I asked a man if there was a market or a cafe in town. In 1996, there was. Now there is not. No store in town, but the man offered me two packaged sticky buns and a Pepsi. I always accept any sincere offering. To decline such and offer is to say I'm too good or proud for his packaged sweet-goods. I certainly am not. I never will be. I thanked him and moved on - determined to find a morning coffee if it had to sit on the burner until 3pm. A right; a ritual.
Last night was a storm. I jumped up and affixed the rainfly. I staked everything down forcefully, and returned to my mattress. Within minutes, lightning consumed. Thousands of flashbulbs illuminated. Ten flashes per second, sustained. This was a test of my tent stakes - aftermarket, light, and strong ones. The wind gusted my fabric structure until the poles bent sideways. If a stake came out of the ground, I would be exposed to the elements. Rain pelted hard enough to blast little splashes right through the nylon.
I woke up with a puddle of water sandwiched between the floor of the tent and the ground-sheet. Not bad! I was happy that the tent performed so well under pressure. Damp sleeping gear isn't a worry when 90 degree sun can dry it out in the afternoon.
I rode down the same road in the same direction. Route 96. I saw a few cyclists headed east. A couple chatted, one rolled past with just an acknowledgement. The winds favored me. They probably wanted to kill me. I couldn't blame them if they felt a homicidal jealousy as they forced each difficult pedal-stroke, and I cruised on as though I had a hidden sail. Kansas! Its winds and people have treated me well!

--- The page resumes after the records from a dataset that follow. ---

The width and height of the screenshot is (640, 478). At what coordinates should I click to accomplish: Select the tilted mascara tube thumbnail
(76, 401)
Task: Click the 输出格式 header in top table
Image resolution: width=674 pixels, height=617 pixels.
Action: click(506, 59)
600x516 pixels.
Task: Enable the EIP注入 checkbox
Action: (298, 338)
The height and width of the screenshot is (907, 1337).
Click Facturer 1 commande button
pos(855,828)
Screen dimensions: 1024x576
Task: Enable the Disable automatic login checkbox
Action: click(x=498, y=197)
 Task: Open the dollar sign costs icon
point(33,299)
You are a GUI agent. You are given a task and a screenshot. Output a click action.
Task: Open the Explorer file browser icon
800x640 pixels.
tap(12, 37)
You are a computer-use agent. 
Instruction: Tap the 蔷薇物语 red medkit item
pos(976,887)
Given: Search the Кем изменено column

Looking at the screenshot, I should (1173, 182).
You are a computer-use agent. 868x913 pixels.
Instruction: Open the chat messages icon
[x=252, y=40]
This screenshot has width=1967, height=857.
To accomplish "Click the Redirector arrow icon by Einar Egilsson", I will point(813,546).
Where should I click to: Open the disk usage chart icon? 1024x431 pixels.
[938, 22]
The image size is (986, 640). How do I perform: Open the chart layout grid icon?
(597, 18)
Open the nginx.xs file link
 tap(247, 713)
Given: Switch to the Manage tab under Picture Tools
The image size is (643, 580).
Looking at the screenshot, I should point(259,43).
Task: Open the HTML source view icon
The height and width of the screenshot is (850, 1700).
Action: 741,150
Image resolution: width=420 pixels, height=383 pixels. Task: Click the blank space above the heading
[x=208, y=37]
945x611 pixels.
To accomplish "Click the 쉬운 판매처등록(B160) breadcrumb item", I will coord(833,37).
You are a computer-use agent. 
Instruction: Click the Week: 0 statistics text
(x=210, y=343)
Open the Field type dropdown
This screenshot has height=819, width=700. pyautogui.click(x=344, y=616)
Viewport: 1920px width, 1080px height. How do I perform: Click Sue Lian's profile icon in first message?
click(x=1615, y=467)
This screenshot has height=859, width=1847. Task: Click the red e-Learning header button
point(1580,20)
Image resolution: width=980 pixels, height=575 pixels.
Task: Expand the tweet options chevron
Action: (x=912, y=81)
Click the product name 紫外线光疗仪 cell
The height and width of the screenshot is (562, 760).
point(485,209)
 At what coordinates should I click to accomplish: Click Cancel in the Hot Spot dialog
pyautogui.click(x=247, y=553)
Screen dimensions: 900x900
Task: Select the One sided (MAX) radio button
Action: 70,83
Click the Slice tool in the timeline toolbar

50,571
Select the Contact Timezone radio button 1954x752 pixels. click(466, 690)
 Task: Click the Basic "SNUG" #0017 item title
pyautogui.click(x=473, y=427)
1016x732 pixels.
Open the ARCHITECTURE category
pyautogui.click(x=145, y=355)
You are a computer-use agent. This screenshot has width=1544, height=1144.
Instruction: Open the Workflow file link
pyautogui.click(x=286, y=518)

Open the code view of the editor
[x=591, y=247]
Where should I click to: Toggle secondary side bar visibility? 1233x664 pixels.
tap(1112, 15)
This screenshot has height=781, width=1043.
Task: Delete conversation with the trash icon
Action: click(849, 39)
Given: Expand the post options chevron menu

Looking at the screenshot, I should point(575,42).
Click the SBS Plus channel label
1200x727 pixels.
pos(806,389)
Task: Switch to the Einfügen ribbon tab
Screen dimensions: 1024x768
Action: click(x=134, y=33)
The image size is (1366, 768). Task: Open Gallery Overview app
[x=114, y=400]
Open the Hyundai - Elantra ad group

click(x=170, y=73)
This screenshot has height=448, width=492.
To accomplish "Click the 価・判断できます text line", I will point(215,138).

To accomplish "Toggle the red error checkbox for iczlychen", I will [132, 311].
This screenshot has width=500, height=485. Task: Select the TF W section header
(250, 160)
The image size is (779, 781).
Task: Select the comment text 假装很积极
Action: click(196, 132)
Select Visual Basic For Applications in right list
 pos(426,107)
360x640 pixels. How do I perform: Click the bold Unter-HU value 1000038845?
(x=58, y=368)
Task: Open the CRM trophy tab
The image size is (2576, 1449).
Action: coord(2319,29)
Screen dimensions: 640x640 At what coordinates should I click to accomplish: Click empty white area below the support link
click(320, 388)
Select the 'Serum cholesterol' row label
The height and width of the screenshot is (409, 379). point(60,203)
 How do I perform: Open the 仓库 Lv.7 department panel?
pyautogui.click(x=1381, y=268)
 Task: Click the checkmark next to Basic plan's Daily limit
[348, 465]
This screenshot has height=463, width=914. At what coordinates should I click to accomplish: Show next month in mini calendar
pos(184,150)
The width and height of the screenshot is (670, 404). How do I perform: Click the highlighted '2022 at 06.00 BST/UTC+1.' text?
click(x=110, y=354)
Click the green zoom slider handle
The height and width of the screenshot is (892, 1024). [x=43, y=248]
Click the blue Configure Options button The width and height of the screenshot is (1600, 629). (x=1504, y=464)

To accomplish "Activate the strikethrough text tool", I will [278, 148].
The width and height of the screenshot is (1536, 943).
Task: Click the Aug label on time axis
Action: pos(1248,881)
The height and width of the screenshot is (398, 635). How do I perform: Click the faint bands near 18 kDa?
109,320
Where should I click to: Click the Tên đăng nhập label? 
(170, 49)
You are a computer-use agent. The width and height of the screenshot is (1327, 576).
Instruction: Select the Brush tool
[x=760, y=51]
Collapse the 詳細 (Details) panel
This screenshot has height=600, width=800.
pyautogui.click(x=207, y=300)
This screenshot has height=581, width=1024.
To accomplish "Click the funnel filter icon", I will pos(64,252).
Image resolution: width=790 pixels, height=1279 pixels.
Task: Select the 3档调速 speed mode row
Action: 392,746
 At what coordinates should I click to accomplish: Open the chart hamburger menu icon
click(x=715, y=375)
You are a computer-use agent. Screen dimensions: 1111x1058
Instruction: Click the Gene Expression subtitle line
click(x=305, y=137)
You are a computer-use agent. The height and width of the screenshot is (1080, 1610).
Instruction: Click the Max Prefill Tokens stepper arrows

I ate lunch in Dighton, Kansas. I talked to an old man who drives a combine for fun. Combines are farm implements which cut wheat like a huge riding mower and toss it into the back of semi which rolls alongside it in the fields. Rain slows the harvest because the trucks can't get traction in the wet soil. The man claimed to do it for fun - he had other business on his plate as well. It was true. Nice guy. I got up to pay, and he said I was taken care of. This man wanted to demonstrate how friendly western Kansas could be. I told him further evidence was not needed to make his case! I thanked him, nodded appreciation, and I stepped out the door. I tossed myself lightly upon my bicycle; following sun and wind toward the horizon - a long straight line.